Имея в виду ближайшую цель, не стану распространяться о только что затронутой эстетической проблеме. Хочу лишь отметить, что наивное Allegro в моем понимании наиболее определенным образом выявлено в большинстве быстрых моцартовских alla breve. Самыми законченными в этом смысле являются Allegro его оперных увертюр, прежде всего к «Фигаро» и «Дон-Жуану». Известно, что Моцарт никогда не был доволен их исполнением, требуя более высокого темпа. Когда однажды музыканты, доведенные им до отчаяния и бешенства, все-таки — и, вероятно, именно благодаря этому — сыграли Presto увертюры к «Фигаро» так, как того желал композитор, он одобрительно воскликнул: «Вот теперь получилось хорошо! Только вечером прошу вас сыграть еще немного быстрее!»
И это совершенно правильно! Подобно тому, как чистое Adagio в его идеальном виде невозможно сыграть достаточно медленно, так и подлинное Allegro нельзя сыграть достаточно быстро, причем и в том и в другом случае мера достигаемого эффекта определяется единственно законами прекрасного. Только они намечают крайние точки полностью сдержанного либо, наоборот, полностью раскованного движения, и каждая из этих крайностей вызывает потребность и необходимость в переходе к противоположному. Поэтому есть глубокий смысл в том, что в симфониях наших мастеров идет чередование частей от Allegro к Adagio, а от последнего, через переходную несколько более строгую танцевальную форму (менуэт или скерцо), к наибыстрейшему финальному Allegro. И напротив, мы усматриваем явную ущербность подлинного чувства в том, что наши нынешние молодые композиторы пытаются преодолеть серость своих замыслов возвратом к старой форме сюиты с ее бездумным нанизыванием ряда танцев, давно уже всесторонне обработанных в самых различных взаимосочетаниях.
Для наивного моцартовского Allegro в его чистом виде особенно характерно с точки зрения динамики простое чередование forte и piano, с точки же зрения формальной структуры — произвольное последование определенных, ставших совершенно устойчивыми, ритмико-мелодических форм, приноровленных к исполнению forte или piano. Используя эти формы (равно как и постоянно повторяющиеся шумливые финалы), Моцарт ведет себя удивительно непринужденно. Крайне беспечный выбор совершенно банальных форм объясняется самим характером этого типичного моцартовского Allegro. Оно не чарует нас кантиленой, а словно дурманит своим непрестанным торопливым бегом. И, конечно, есть глубокий смысл в том, что Allegro увертюры к «Дон-Жуану» в конечном счете заканчивается в соответствии с законами сентиментального.

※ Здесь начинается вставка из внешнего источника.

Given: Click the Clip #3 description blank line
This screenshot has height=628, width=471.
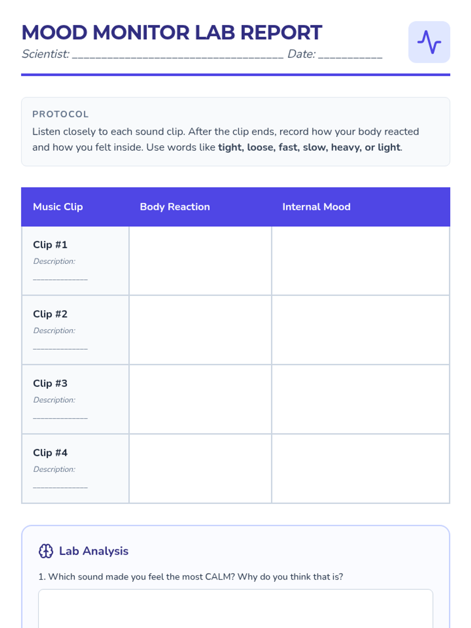Looking at the screenshot, I should point(60,416).
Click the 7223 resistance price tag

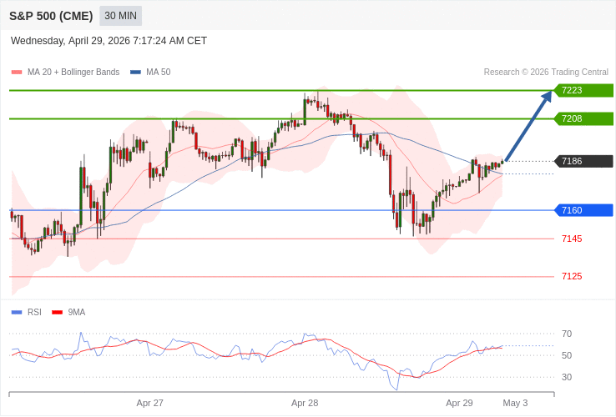click(x=583, y=90)
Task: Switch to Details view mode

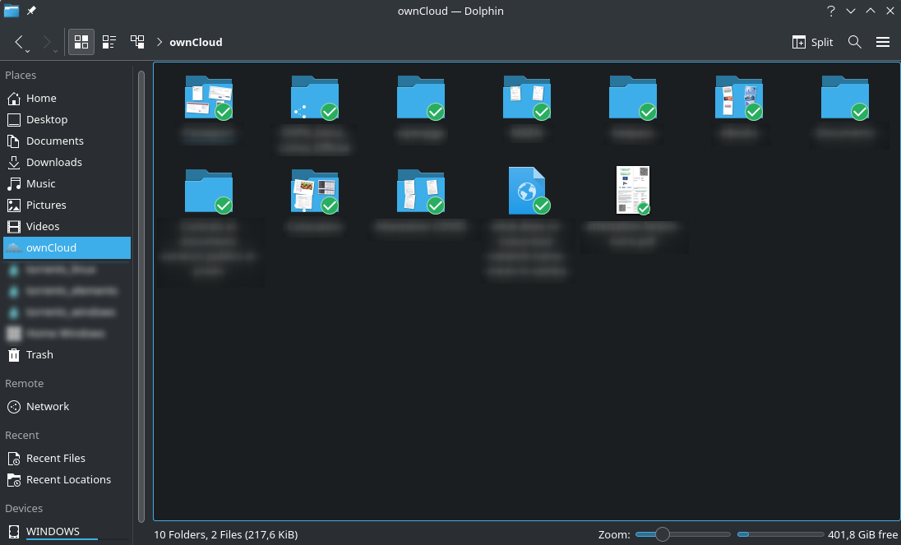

Происходит это в момент достижения той крайней точки (которую я охарактеризовал выше), когда изменения характера музыки и ее темпа становятся необходимостью. Осуществляется это незаметно: звучат переходные такты, движение несколько умеряется, а затем следует начальный темп самой оперы, тоже alla breve, которое, однако, надо играть не столь быстро, как основной темп увертюры.

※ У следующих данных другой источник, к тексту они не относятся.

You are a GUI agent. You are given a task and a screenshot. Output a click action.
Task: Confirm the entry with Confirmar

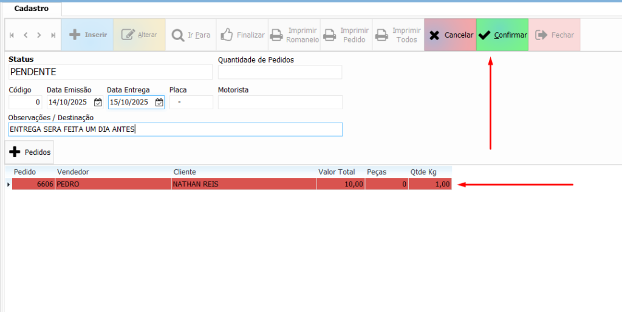502,35
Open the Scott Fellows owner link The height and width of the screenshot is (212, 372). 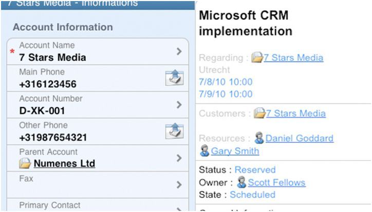(x=276, y=182)
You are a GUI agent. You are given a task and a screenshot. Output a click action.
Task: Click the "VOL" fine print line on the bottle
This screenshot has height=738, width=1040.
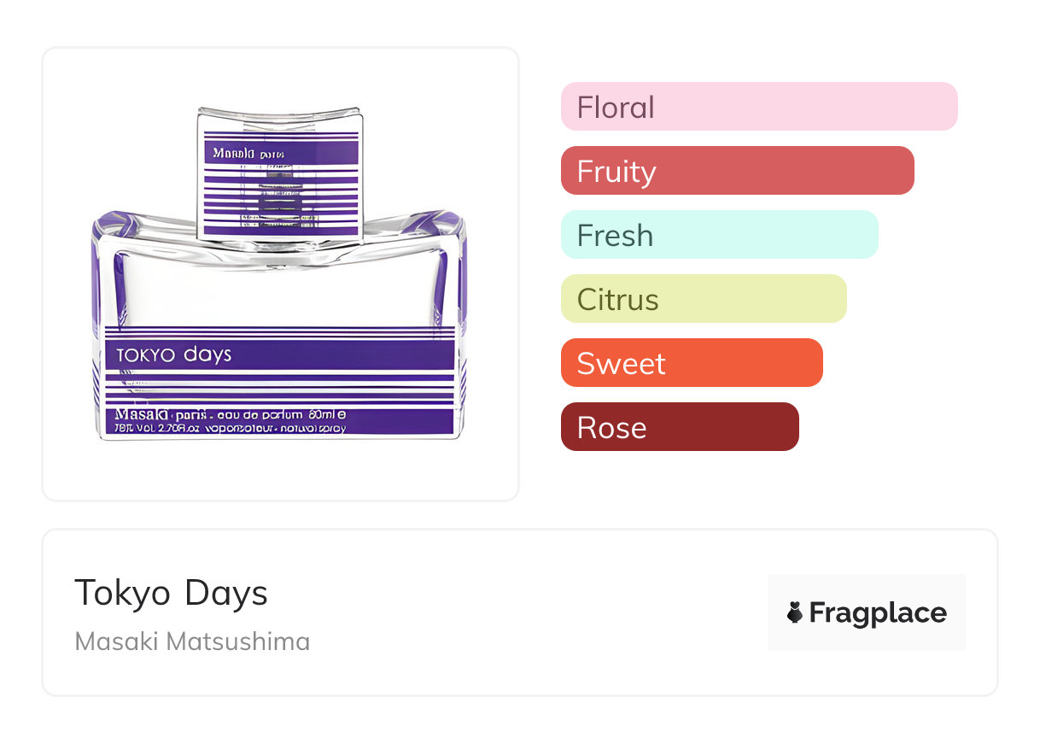(x=231, y=428)
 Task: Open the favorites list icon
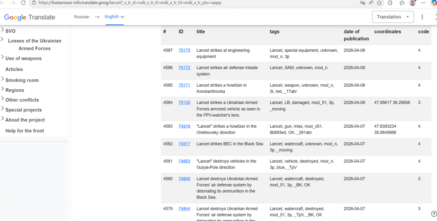click(402, 3)
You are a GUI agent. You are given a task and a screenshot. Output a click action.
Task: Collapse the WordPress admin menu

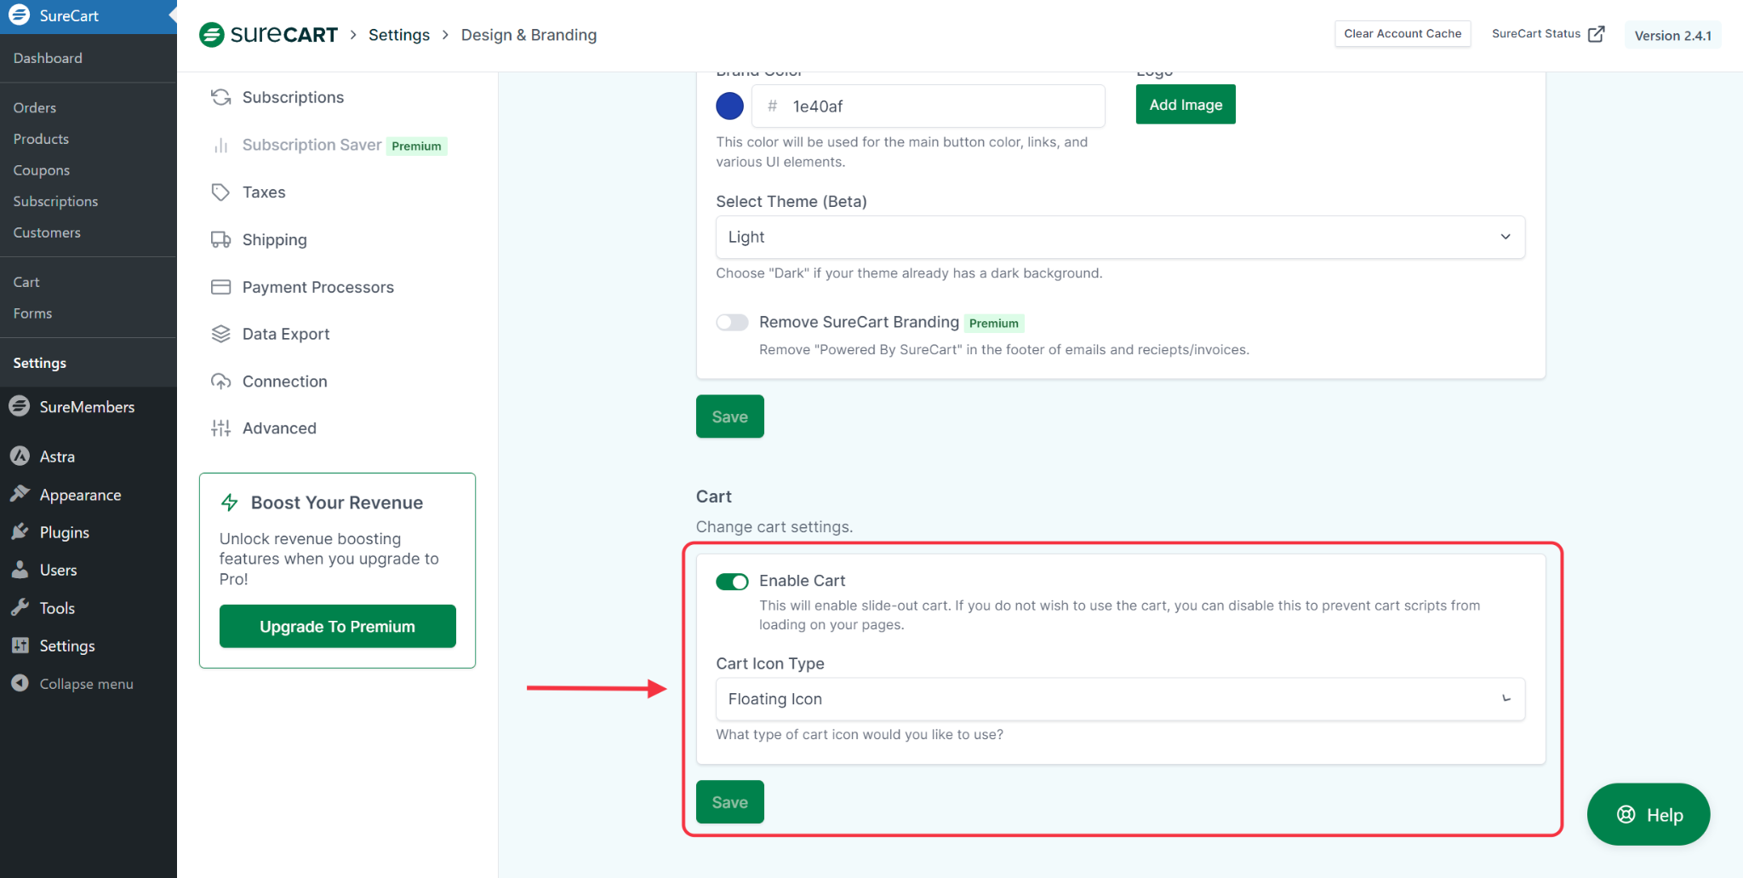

Не стану предаваться преждевременным рассуждениям о том, почему только что отмеченная особенность увертюры к «Дон-Жуану» по укоренившейся привычке ускользает от внимания большинства наших дирижеров. Отмечу лишь одно: характер этого старинного, классического, или, как его называю, наивного Allegro, как земля от неба, далек от нового, сентиментального Allegro собственно бетховенского стиля. Лишь выступая с Мангеймским оркестром, Моцарт смог открыть для себя новые особенности искусства crescendo и diminuendo, между тем как до тех пор пометки forte и piano для отдельных фрагментов Allegro не были рассчитаны на какое бы то ни было раскрытие чувственного начала (это доказывает и манера инструментовки старых мастеров).
В чем же — в противовес моцартовскому — существо подлинного бетховенского Allegro? Если говорить о самом неслыханном по смелости нововведении Бетховена в этой области, а именно о первой части «Героической» симфонии, то как прозвучала бы эта часть, если бы ее играли точно в темпе Allegro моцартовских увертюр?
Возникает вопрос: придет ли в голову кому-нибудь из наших дирижеров сыграть эту часть иначе, а не единым духом от первого такта до последнего? Если вообще можно говорить о какой-то «концепции темпа» нашего дирижера, то ручаюсь, что он последует мендельсоновскому «тезису» — «быстрее едешь - лучше будешь» — поскольку он является представителем школы «изящного капельмейстерства». Но каково же будет тогда оркестрантам, наделенным верным ощущением характера музыки? Как они сыграют:
или горестное:
Как выразят свои чувства? Дирижеру до этого дела нет, ведь он стоит на «классических позициях», когда надо играть не переводя дыхания, grande vitesse — это и благородно и выгодно. Недаром англичане говорят «time is music»
Здесь мы подошли к важнейшему критерию оценки всей нашей сегодняшней музыкальной практики. Именно поэтому, как уже, вероятно, заметил читатель, я делаю это обстоятельно и осторожно. Вначале мне хотелось просто поставить проблему и довести до сознания каждого, что со времен Бетховена произошли весьма существенные изменения в отношениях к музыке и ее исполнению. Если прежде каждая часть музыкальной формы жила замкнуто, как бы сама по себе, то теперь объединяются самые противоположные формы, связанные между собой общностью внутреннего содержания. Поэтому они не только тяготеют друг к другу, но и органически вытекают одна из другой. Естественно, этим должно быть пронизано и исполнение, и прежде всего — темп, который должен быть таким же чутким, живым и гибким, как и та тематическая ткань, выразителем которой он является.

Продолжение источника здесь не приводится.